MIT BigData Living Lab - a testbed for innovation at MIT

A Testbed for Data Innovation at MIT

Why a living lab for data?

Exploring technical issues and social implications of big data

  • Impacts and benefits of big data with a plethora of new applications
  • Large scale access control, data integration, data governance, analytics, and visualization
  • Understanding incentives and drivers of data collection
  • Demonstrating new approaches to managing data privacy

Leading efforts to safely develop and use big data

  • Enabling innovation and ownership by providing members of the MIT community appropriate access to their own data
  • Developing and demonstrating organizational best practices for collecting and managing information
  • Demonstrating systems that provide useful services to the MIT Community
  • Architecting services so that they are extensible and adaptable by industry and others

The Challenge

A key issue today is that data is siloed, whether its personal data, data inside an organization, or data sharing across different organizations. Data discovery and integration is difficult and presents complex technical, organizational and policy challenges. A Living Lab allows MIT to be a microcosm for many big data efforts whether in government or in industry. One of our goals is to work with MIT in opening up repositories of information on campus that contain the data needed to discover valuable new insights about important topics such as wellness, innovation, learning and sustainability. MIT is well positioned to take a leadership role in demonstrating not only how organizations can leverage data in the future, but how we collect, manage, and use personal information, from setting appropriate privacy policies to demonstrating systems that can implement it in practice.

Research

Living labs is developing a scalable data management platform, allowing us to collect and integrate multiple types of data including: personal data or “small data” (collected by smart phones, activity tracking devices, or new wearable sensors); MIT data (wifi data, campus maps, event data etc); as well as external data types (social media data, transportation data, weather, city data etc).

ModelDB


Developed by the Database Group at CSAIL, led by Vartan, Madden, et al., ModelDB is an end-to-end system that tracks models as they are built, extracts and stores relevant metadata (e.g., hyperparameters, data sources) for models, and makes this data available for easy querying and visualization.

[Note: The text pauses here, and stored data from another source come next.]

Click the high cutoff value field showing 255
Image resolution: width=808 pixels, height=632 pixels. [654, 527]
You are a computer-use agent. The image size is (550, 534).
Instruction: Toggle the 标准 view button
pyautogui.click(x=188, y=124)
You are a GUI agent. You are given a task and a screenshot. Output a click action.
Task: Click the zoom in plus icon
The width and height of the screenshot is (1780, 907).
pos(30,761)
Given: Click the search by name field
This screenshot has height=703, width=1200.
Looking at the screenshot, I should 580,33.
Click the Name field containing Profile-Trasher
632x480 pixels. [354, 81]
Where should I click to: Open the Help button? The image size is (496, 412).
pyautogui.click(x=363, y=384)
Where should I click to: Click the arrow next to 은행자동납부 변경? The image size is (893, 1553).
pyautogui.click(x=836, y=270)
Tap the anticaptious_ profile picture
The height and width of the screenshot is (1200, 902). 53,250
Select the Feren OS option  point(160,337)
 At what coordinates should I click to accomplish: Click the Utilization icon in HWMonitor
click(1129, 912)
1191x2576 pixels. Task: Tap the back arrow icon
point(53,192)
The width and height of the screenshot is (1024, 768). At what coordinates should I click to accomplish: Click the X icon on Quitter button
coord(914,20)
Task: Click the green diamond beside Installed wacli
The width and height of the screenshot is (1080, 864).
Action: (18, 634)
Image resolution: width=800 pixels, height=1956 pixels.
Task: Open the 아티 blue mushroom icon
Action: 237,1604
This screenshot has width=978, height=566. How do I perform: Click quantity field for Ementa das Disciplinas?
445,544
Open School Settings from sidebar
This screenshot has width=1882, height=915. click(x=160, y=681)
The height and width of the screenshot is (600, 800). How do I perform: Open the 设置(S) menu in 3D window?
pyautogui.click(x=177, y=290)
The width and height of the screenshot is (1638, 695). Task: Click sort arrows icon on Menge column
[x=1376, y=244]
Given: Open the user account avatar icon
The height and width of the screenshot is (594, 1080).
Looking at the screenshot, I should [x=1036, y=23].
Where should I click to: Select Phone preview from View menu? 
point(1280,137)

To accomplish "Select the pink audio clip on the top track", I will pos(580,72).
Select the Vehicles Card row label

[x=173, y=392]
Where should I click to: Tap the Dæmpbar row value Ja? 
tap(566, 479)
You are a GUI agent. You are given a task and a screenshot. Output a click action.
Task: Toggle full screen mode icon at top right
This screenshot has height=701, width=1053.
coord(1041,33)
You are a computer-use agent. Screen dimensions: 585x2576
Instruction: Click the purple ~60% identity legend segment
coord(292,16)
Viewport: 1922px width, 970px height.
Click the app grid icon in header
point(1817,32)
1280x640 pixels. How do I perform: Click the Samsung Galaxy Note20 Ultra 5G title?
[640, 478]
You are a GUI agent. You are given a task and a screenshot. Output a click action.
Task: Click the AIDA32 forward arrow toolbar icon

The codebase and instructions for getting set up are available for public use, and a short paper from the HILDA workshop, SIGMOD 2016, is available for reading.

Aurum

Developed by the Database Group at CSAIL, led by Castro-Fernandez and Madden et al., Aurum is a system to tackle data discovery problems at large. It introduces a new discovery algebra, R2QL, that permits users to declare their intuition of what is relevant through a set of data primitives that expose the relations of the underlying data. The algebra relies on a metaschema graph to answer queries in human-scale latencies. Furthermore, Aurum is scalable: it builds the metaschema graph in linear time, despite the complexity of extracting complex relationships among thousands of data sources.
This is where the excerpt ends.